Rows of pointing data:
################

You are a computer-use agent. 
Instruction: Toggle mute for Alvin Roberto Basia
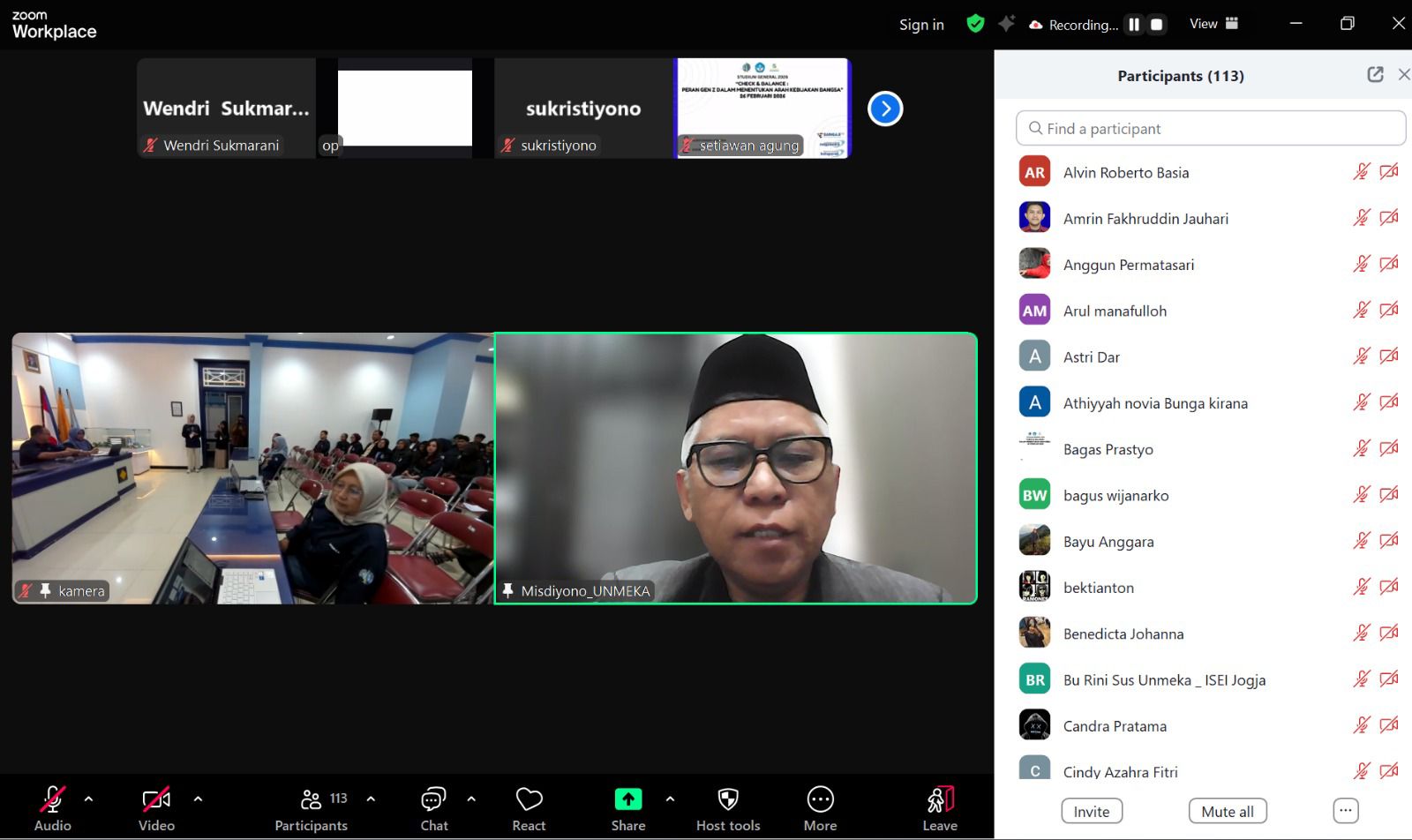pos(1361,172)
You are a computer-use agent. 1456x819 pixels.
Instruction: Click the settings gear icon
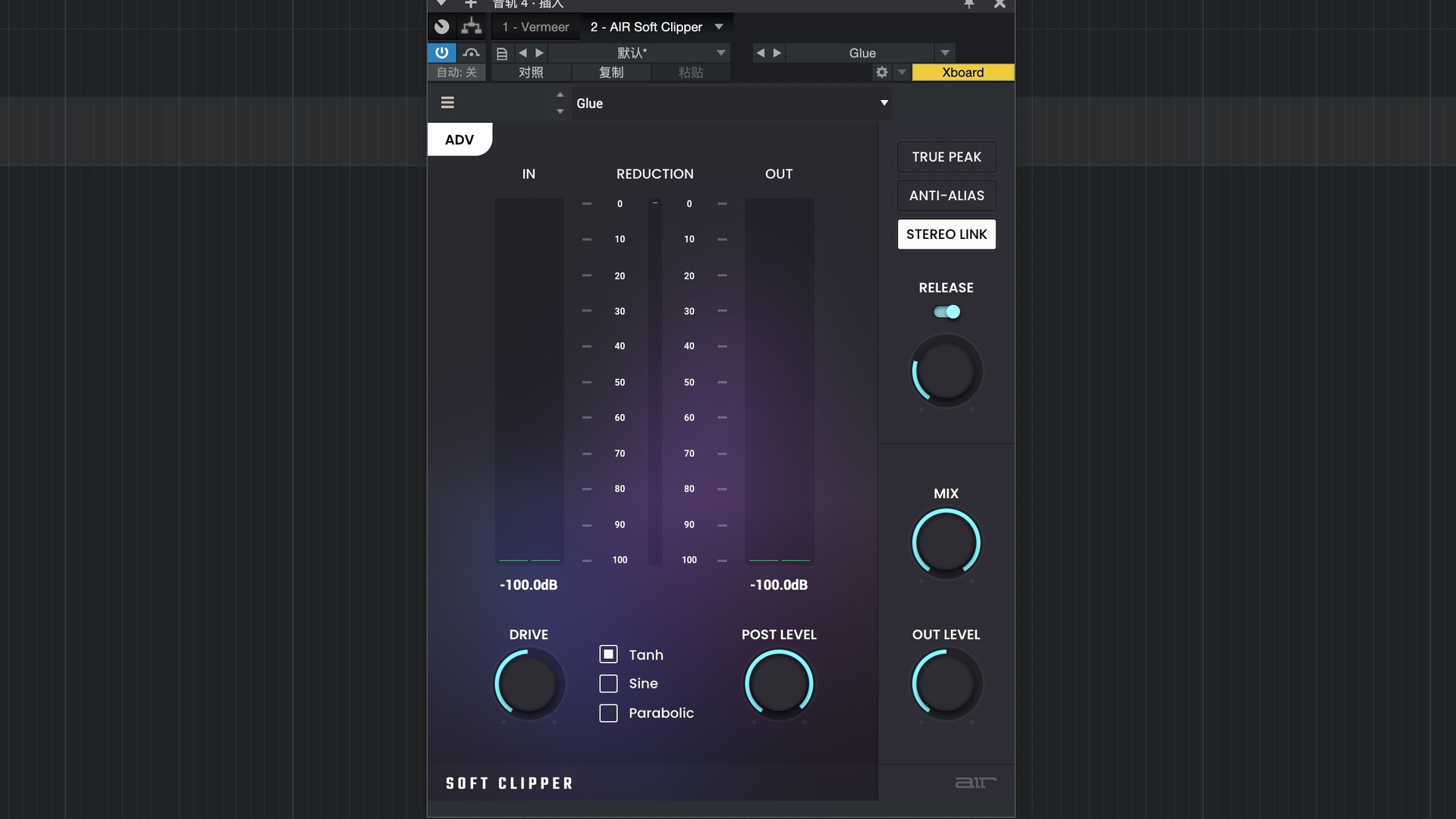[x=881, y=72]
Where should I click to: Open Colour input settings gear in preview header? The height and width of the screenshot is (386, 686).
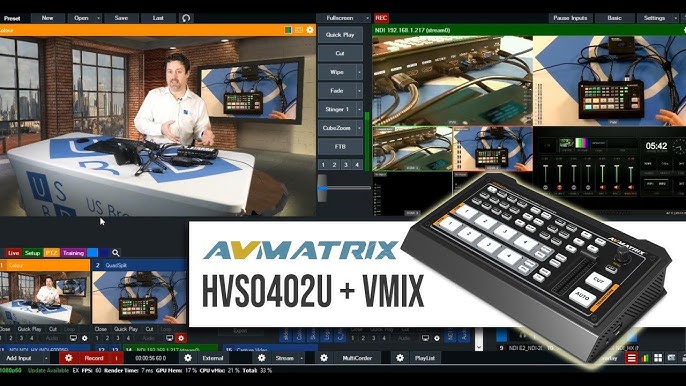310,30
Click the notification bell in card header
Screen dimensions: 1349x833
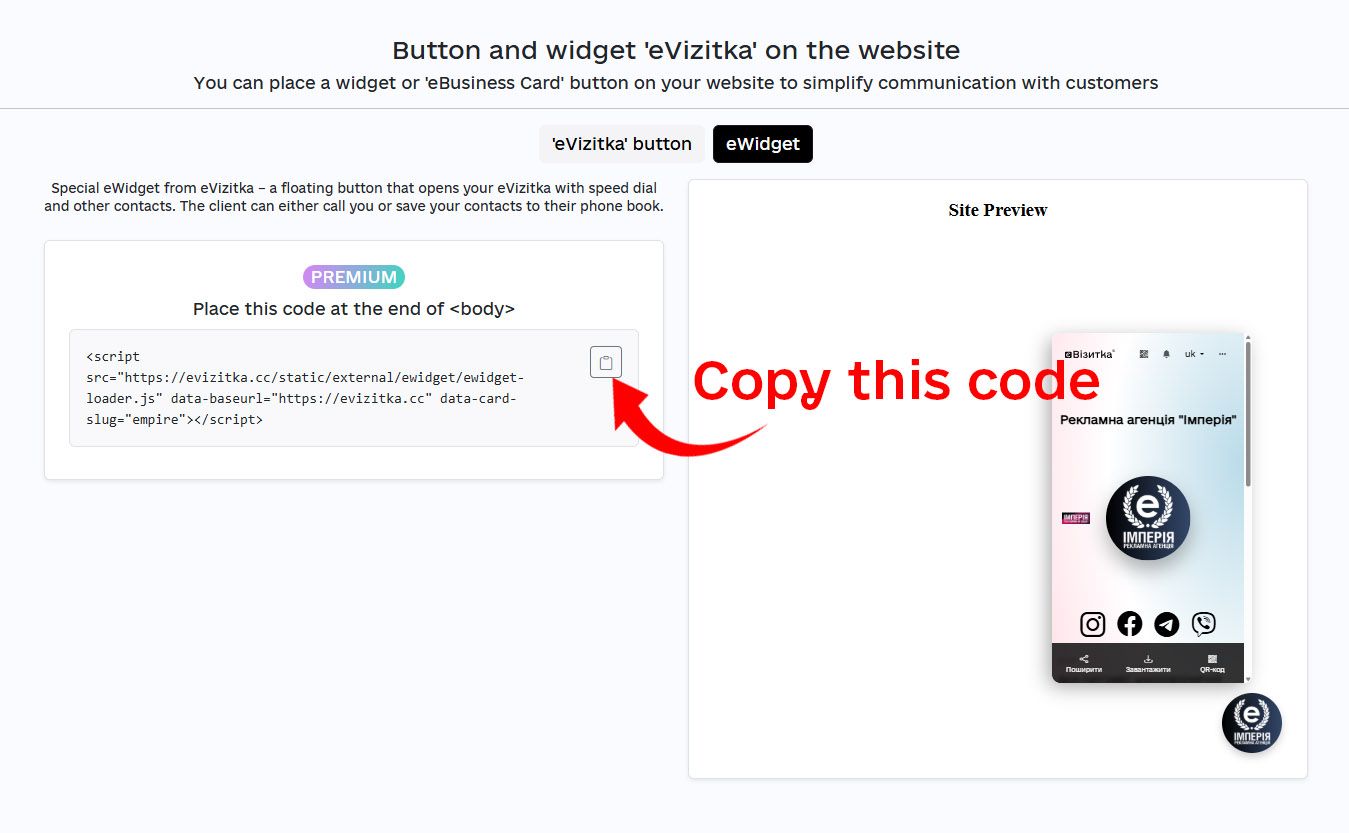[1166, 354]
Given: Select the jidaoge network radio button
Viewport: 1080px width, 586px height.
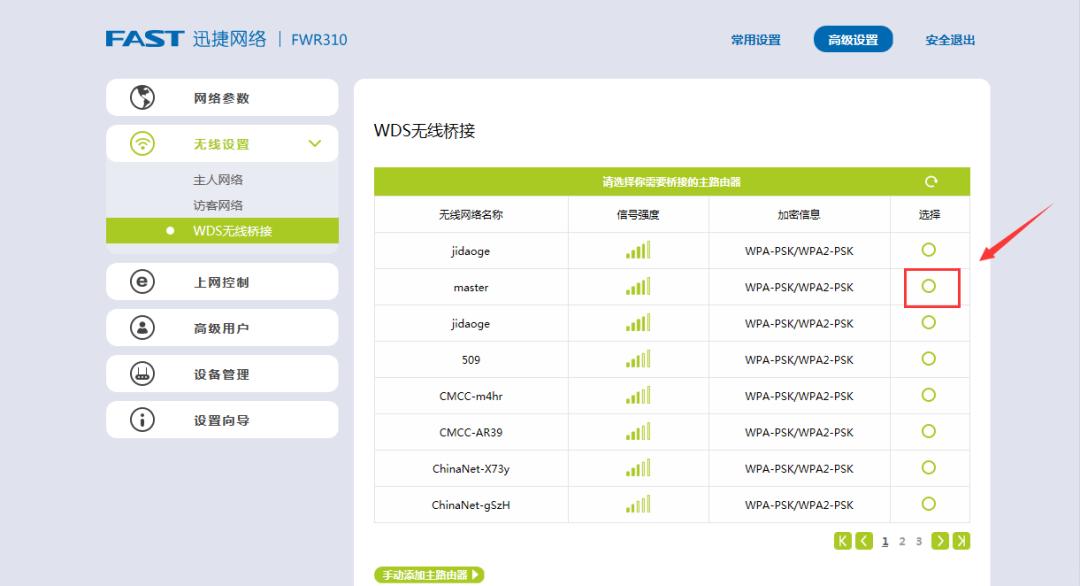Looking at the screenshot, I should click(x=929, y=251).
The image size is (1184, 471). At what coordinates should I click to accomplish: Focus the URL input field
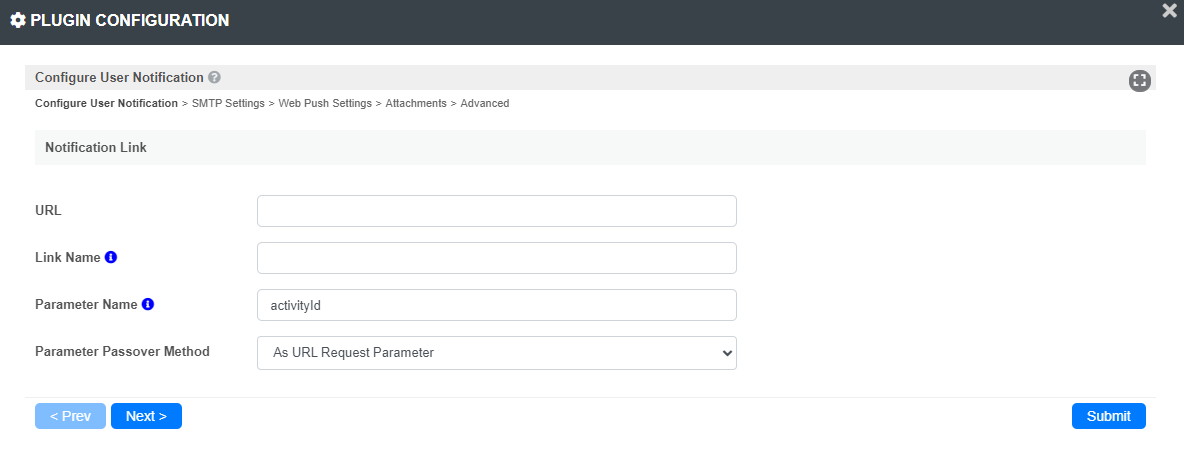tap(497, 211)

################

● **WHAT YOU SHOULD DO**:
Render every line of the rows above as a Markdown table with the columns "No." and "Line", numbering the lines in order and skipping any blank ones. Leave the pictures out of the answer.

● **ANSWER TO THE PROBLEM**:
| No. | Line |
|---|---|
| 1 | You are a computer-use agent.  |
| 2 | Instruction: Toggle mute for Alvin Roberto Basia |
| 3 | pos(1361,172) |
| 4 | You are a computer-use agent. 1456x819 pixels. |
| 5 | Instruction: Click the settings gear icon |
| 6 | [x=881, y=72] |
| 7 | Where should I click to: Open Colour input settings gear in preview header? The height and width of the screenshot is (386, 686). |
| 8 | 310,30 |
| 9 | Click the notification bell in card header |
| 10 | Screen dimensions: 1349x833 |
| 11 | [1166, 354] |
| 12 | Given: Select the jidaoge network radio button |
| 13 | Viewport: 1080px width, 586px height. |
| 14 | Looking at the screenshot, I should click(x=929, y=251). |
| 15 | The image size is (1184, 471). At what coordinates should I click to accomplish: Focus the URL input field |
| 16 | tap(497, 211) |